Looking at e

[Jason76]

Another way to see \(\displaystyle e\) or Euler's Constant:

\(\displaystyle log_e(1) = 0\) which is understood as \(\displaystyle \ln(1) = 0\) - Understood verbally as: "The natural \(\displaystyle log\) of \(\displaystyle 1 = 0\)".

Therefore:

\(\displaystyle e^{0} = 1\)

Is this reasoning ok?

 

[JeffM]

Another way to see \(\displaystyle e\) or Euler's Constant:

\(\displaystyle log_e(1) = 0\) which is understood as \(\displaystyle \ln(1) = 0\) - Understood verbally as: "The natural \(\displaystyle log\) of \(\displaystyle 1 = 0\)".

Therefore:

\(\displaystyle e^{0} = 1\)

Is this reasoning ok?

\(\displaystyle For\ any\ real\ number\ b > 0\ and\ b \ne 0,\ log_b(1) = 0.\)

You are still trying to memorize formulas instead of understanding principles.
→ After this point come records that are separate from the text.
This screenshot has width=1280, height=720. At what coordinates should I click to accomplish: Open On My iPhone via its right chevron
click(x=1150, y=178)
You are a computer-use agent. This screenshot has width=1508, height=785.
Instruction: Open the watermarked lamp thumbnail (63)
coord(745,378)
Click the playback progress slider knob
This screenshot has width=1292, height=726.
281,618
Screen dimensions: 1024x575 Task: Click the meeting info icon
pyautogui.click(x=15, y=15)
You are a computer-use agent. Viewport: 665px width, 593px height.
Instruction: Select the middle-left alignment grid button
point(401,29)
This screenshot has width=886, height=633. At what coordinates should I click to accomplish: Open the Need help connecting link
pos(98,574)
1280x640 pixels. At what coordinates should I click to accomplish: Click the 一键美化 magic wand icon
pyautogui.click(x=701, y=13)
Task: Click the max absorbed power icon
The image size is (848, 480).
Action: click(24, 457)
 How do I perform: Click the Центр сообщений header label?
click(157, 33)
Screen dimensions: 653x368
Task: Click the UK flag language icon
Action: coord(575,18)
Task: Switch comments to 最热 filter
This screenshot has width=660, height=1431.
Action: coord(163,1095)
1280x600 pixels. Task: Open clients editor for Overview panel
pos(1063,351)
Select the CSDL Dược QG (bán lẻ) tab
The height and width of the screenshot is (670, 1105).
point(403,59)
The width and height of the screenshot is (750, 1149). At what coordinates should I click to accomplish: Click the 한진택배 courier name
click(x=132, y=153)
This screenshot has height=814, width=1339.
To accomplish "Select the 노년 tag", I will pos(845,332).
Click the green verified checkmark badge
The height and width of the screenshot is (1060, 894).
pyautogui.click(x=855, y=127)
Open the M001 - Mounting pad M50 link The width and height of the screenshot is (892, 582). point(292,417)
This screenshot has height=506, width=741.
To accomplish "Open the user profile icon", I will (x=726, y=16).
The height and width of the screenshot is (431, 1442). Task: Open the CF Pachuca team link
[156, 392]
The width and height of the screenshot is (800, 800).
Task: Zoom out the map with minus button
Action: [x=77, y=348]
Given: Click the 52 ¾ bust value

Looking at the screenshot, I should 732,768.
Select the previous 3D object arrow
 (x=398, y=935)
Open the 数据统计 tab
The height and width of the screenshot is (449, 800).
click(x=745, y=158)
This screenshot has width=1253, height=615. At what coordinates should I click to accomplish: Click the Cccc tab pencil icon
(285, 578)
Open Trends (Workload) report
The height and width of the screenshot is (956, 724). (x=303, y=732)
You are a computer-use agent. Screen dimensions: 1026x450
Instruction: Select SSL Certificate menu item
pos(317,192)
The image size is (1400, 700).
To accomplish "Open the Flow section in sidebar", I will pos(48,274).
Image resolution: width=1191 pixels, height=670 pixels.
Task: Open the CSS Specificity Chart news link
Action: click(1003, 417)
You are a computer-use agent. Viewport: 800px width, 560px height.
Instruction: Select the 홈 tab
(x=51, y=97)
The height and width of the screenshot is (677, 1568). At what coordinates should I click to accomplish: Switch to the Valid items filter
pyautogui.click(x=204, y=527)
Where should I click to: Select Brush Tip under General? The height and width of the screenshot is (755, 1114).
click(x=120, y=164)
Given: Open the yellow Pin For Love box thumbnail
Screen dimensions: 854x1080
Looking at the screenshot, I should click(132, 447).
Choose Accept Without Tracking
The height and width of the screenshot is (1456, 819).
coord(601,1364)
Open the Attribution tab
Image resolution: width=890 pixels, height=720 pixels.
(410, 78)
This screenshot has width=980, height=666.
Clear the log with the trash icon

\(\displaystyle Given\ b > 0 < a\ and\ b \ne 1,\ log_b(a) = c \iff a = b^c.\) This is a definition.

But \(\displaystyle b^0 = 1.\)

So \(\displaystyle log_b(1) = 0.\)

 

[daon2]

\(\displaystyle e\) can also be defined as (the unique) number such that

\(\displaystyle \dfrac{e^x-1}{x} \to 1\) as \(\displaystyle x\to 0\)

 

[HallsofIvy]

Another way to see \(\displaystyle e\) or Euler's Constant:

\(\displaystyle log_e(1) = 0\) which is understood as \(\displaystyle \ln(1) = 0\) - Understood verbally as: "The natural \(\displaystyle log\) of \(\displaystyle 1 = 0\)".

Therefore:

\(\displaystyle e^{0} = 1\)

Is this reasoning ok?

That's true but it says nothing about "e". \(\displaystyle a^0= 1\) for any positive number, a.